* _What needs to be done_
Would you output the lines from the one containing "Screen dimensions: 431x209" through the final line of the entries, exactly and with pictures omitted?
*** Data for review Section Begins ***
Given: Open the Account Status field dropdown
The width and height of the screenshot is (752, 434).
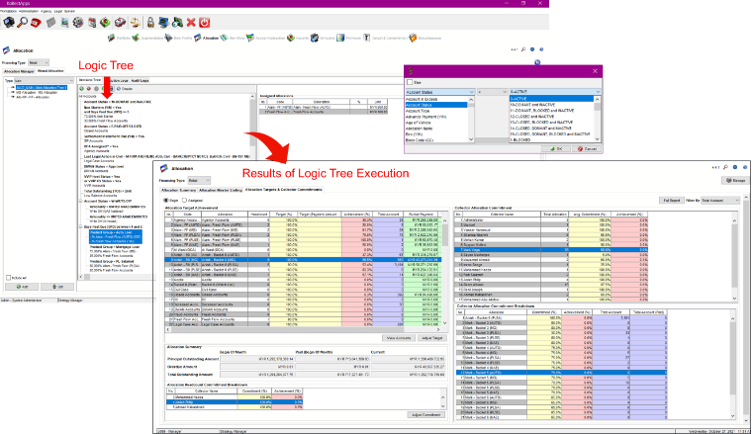Looking at the screenshot, I should 439,92.
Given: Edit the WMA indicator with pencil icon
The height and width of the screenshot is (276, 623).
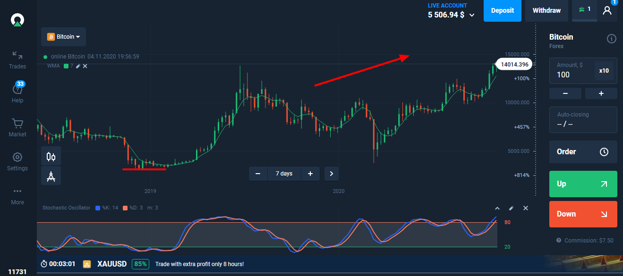Looking at the screenshot, I should [78, 66].
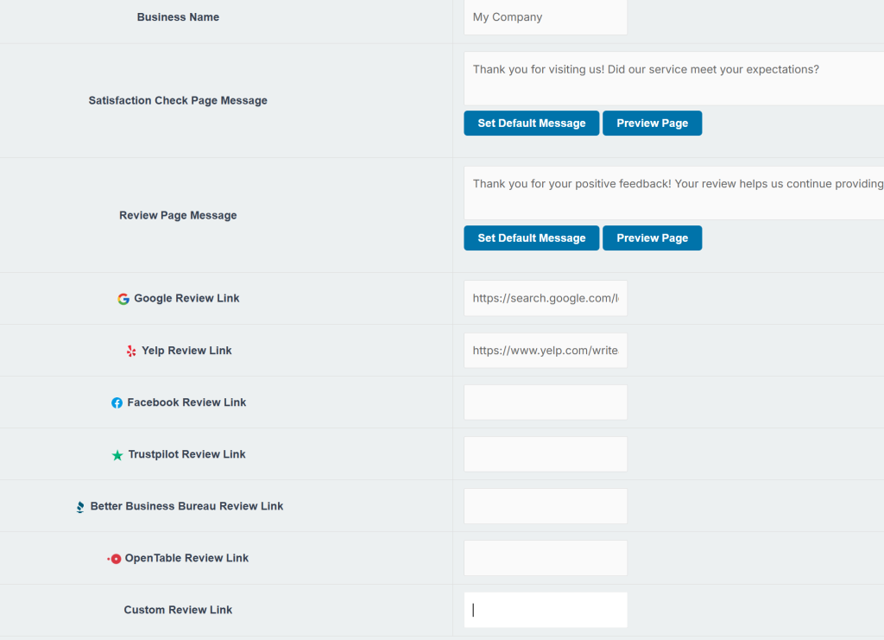
Task: Preview the Satisfaction Check page
Action: (652, 123)
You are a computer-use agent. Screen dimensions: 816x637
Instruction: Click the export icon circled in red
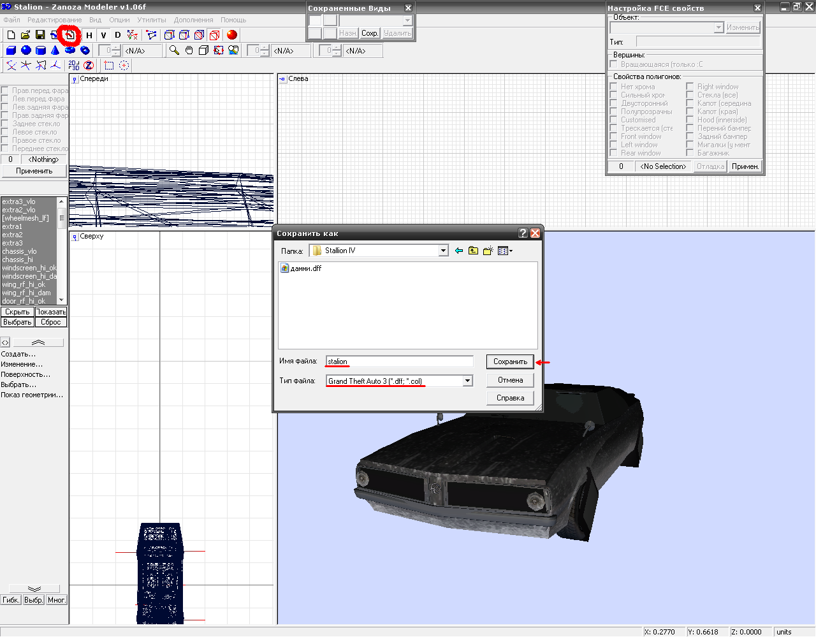(69, 35)
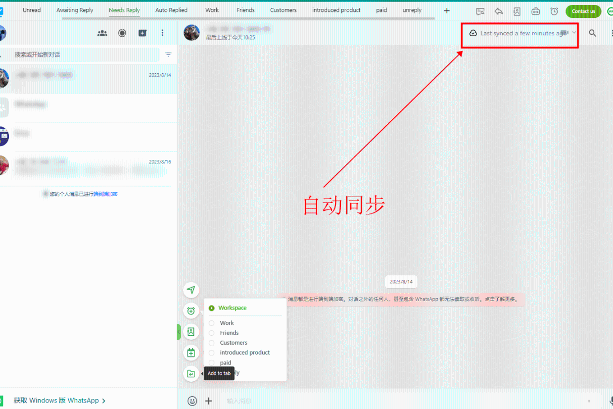Click the Contact us button
The height and width of the screenshot is (409, 613).
(583, 11)
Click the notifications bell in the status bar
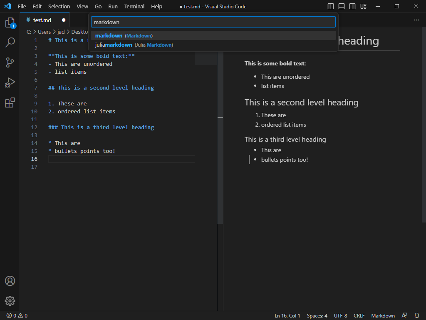The height and width of the screenshot is (320, 426). coord(416,315)
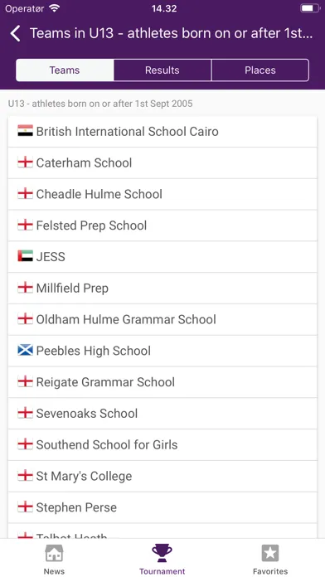The image size is (325, 577).
Task: Select Stephen Perse team row
Action: tap(163, 507)
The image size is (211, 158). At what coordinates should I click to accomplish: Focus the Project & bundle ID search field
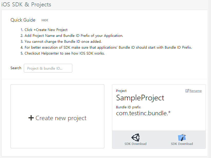pyautogui.click(x=48, y=68)
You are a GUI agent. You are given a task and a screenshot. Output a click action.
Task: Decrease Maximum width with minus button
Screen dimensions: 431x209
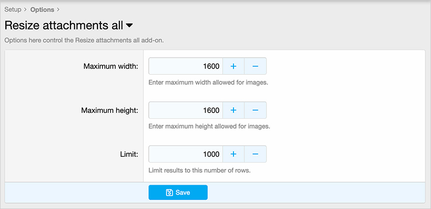255,66
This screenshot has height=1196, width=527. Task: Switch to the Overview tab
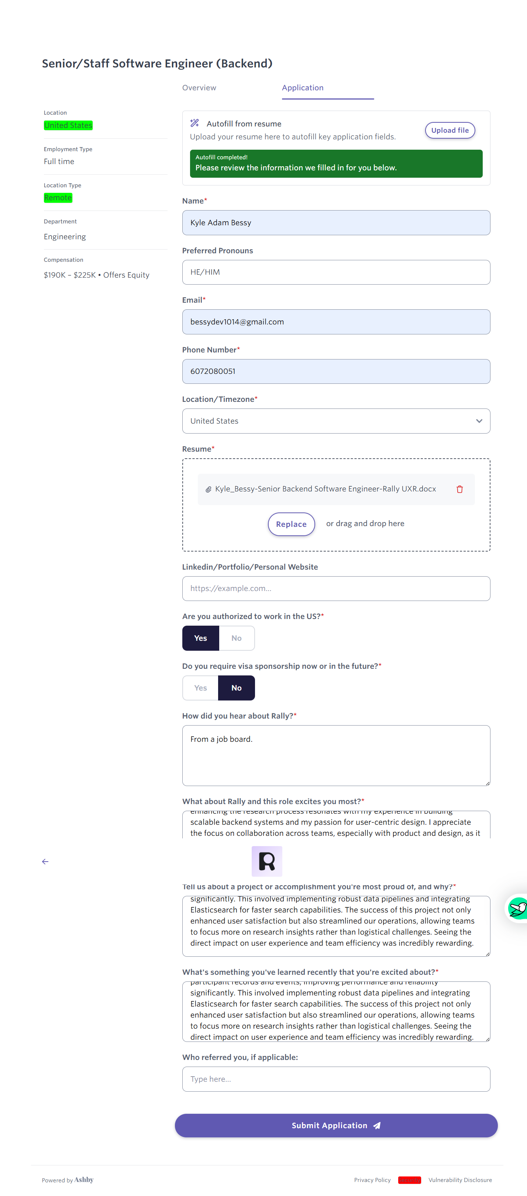[x=199, y=88]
*** Data for review Section Ends ***
* _Exercise response_
Screen dimensions: 431x209
255,66
This screenshot has height=1196, width=527. Task: Switch to the Overview tab
[x=199, y=88]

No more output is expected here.